Because whenever we get a little passionate we become a threat. We are never allowed to be angry, scared, in pain and express. So we are conditioned to temper ourselves down in mixed company to avoid having law enforcement called on us.


----------



## SpiritJunkie (Oct 20, 2018)

There's a Nielsen Research data that came out recently that states African Americans are the most informed ethinic group that craves information and over index on the rest of the population. 

That being said....speak up...we know more than we think!!

The conversation needs to continue to educate and inform the medical industry that this has to stop. Our voices are big on Social Media (specifically Twitter). We need to use it to create awareness & mobilize the community around this topic to create change.

Hurts my heart to read this.


----------



## Black Ambrosia (Oct 20, 2018)

I don't disagree with the comments but there was no way he or his wife could've known initially that what was ailing her was life threatening. 7 hours is too long but you don't know that'll be the case in the first 30 minutes, hour, 2 hours, etc. You think the doctor is coming any minute now. Its only after you've been waiting that you realize there's a need to become the squeaky wheel. What's troubling is that someone inside a hospital and already in their care (as opposed to waiting in the ER) died after they were alerted multiple times of a problem. That's the real issue.


----------



## Chicoro (Oct 21, 2018)

Here's the link to the thread started by @brownb83 about the same topic:

https://longhaircareforum.com/threa...-and-infant-mortality-for-black-women.831407/

*The thread is entitled, "Stress From Racism Linked to Maternal and Infant Mortality for Black Women".*

Here's a link to the research that @brownb83 also posted in her original thread:

https://www.americanprogress.org/is...n-americans-high-maternal-infant-death-rates/

*The article is entitled, "Exploring African Americans' High Maternal and Infant Death Rates"*


----------



## Shula (Oct 22, 2018)

Chicoro said:


> It's time to get GHETTO! Act ugly, or have a family member act out and ugly on your behalf.



This! You must speak up, ladies. And her daytime black nurse told me I wasn't loud or ghetto enough so take it from Chicoro and the black nurses looking out for you. 

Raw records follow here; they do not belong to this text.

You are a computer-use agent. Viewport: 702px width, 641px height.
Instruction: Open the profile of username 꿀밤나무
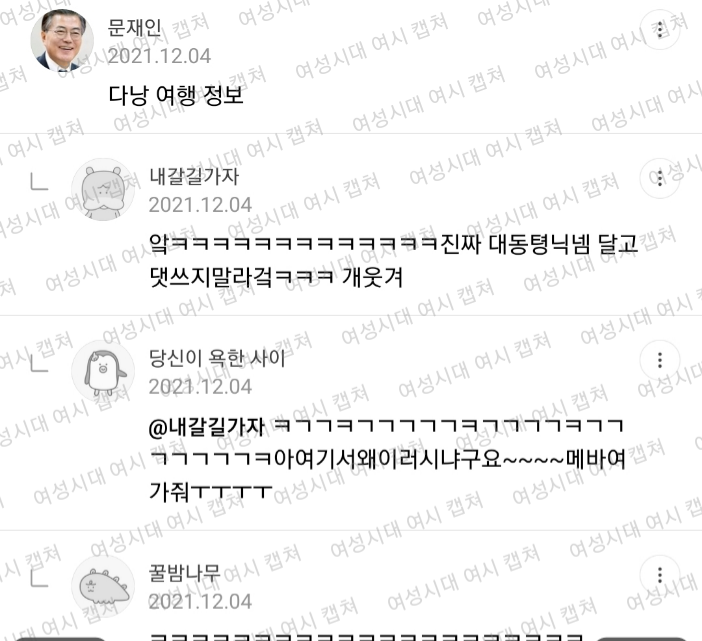coord(184,573)
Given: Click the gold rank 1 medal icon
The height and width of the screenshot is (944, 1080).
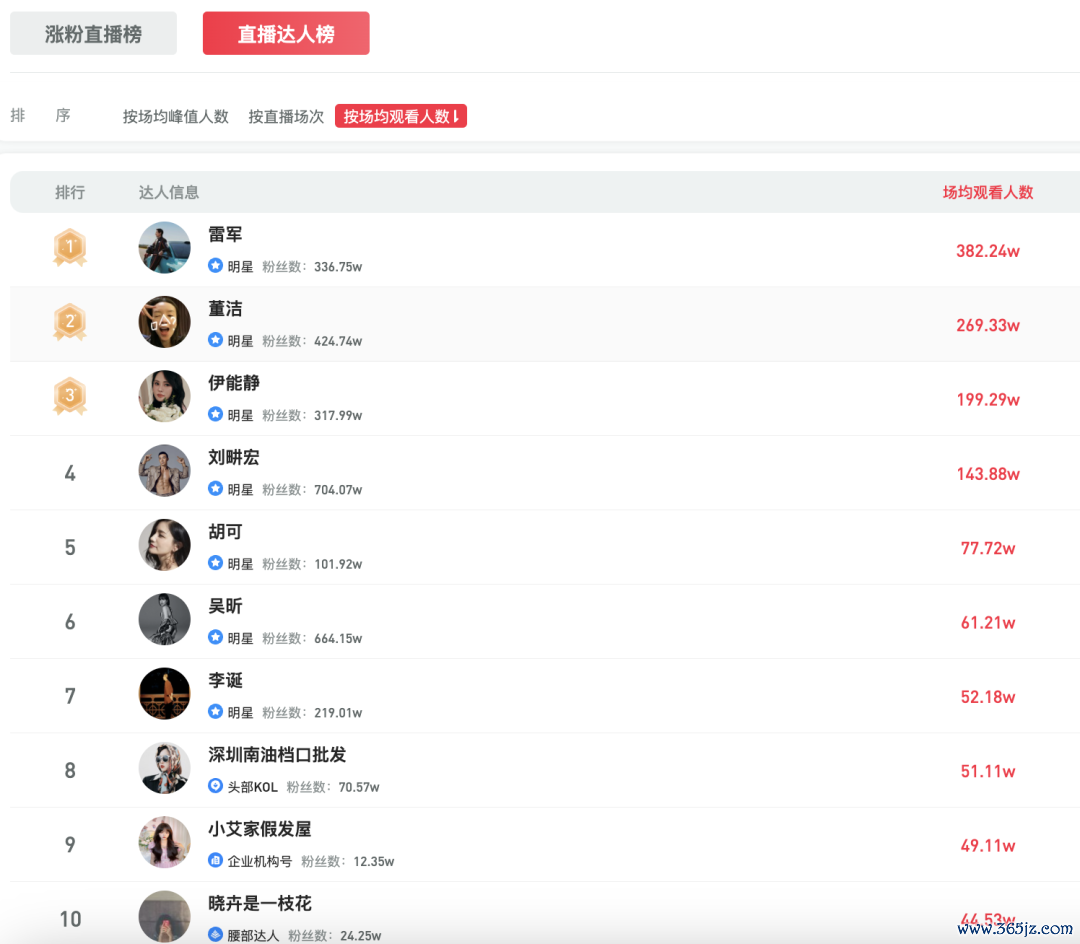Looking at the screenshot, I should pos(70,248).
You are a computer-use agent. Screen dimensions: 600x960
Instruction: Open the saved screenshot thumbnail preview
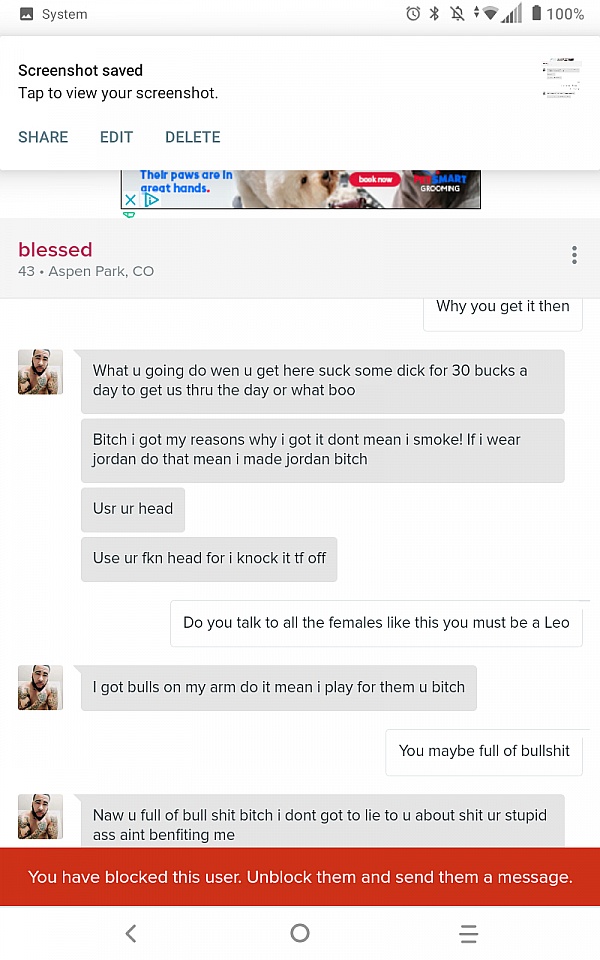click(x=561, y=78)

I already wrote on here that my kid had a DVT while IN THE HOSPITAL that they said a mere 24-48 hours before would not happen. And this nurse who was so busy asking me about our house and how much we paid for it, had the nerve to tell me that, "I just wanted you to know that *IF *the doctor doesn't show up, I paged and called him for you; I did both (like that's usual/often??) And it's an emergency?

Nurse manager had called for transport to get another scan done. I told them she is not going anywhere until you medicate this clot to get her out of risk and give her something for the pain.I had legit walked out of her room to the nurse's station at like 1-2 AM and ANNOUNCED like I had a bullhorn that I would sue everybody present if you don't get this on call doctor up here in 5/10 minutes or less. It worked. The one time I ignored my gut, my kid paid hugely for it and I promised myself never again because I promise you they are either incompetent or racist and both are deadly to us. 

My heart is so broken for this man and his family. She seemed to be quite an amazing and beautiful young woman gone for nothing. And Cedars Sinai is an extraordinary facility. No way he could've seen this coming.


----------



## Cheleigh (Oct 22, 2018)

I know of another highly educated black woman with no preexisting conditions who died under the care of a black female doctor in childbirth (along with her child) because of a clot or hemorrhage related to the off-label use of a drug.  In the moment, it's so hard for you or your family to know that something's amiss.


----------



## Chicoro (Oct 23, 2018)

Cheleigh said:


> I know of another highly educated black woman with no preexisting conditions who died under the care of a black female doctor in childbirth (along with her child) because of a clot or hemorrhage related to the off-label use of a drug.  In the moment, it's so hard for you or your family to know that something's amiss.



I agree with you in that it is hard to tell when something is amiss.

But based on these statistics of super high mortality rates for black women and babies, it is important to be vigilant.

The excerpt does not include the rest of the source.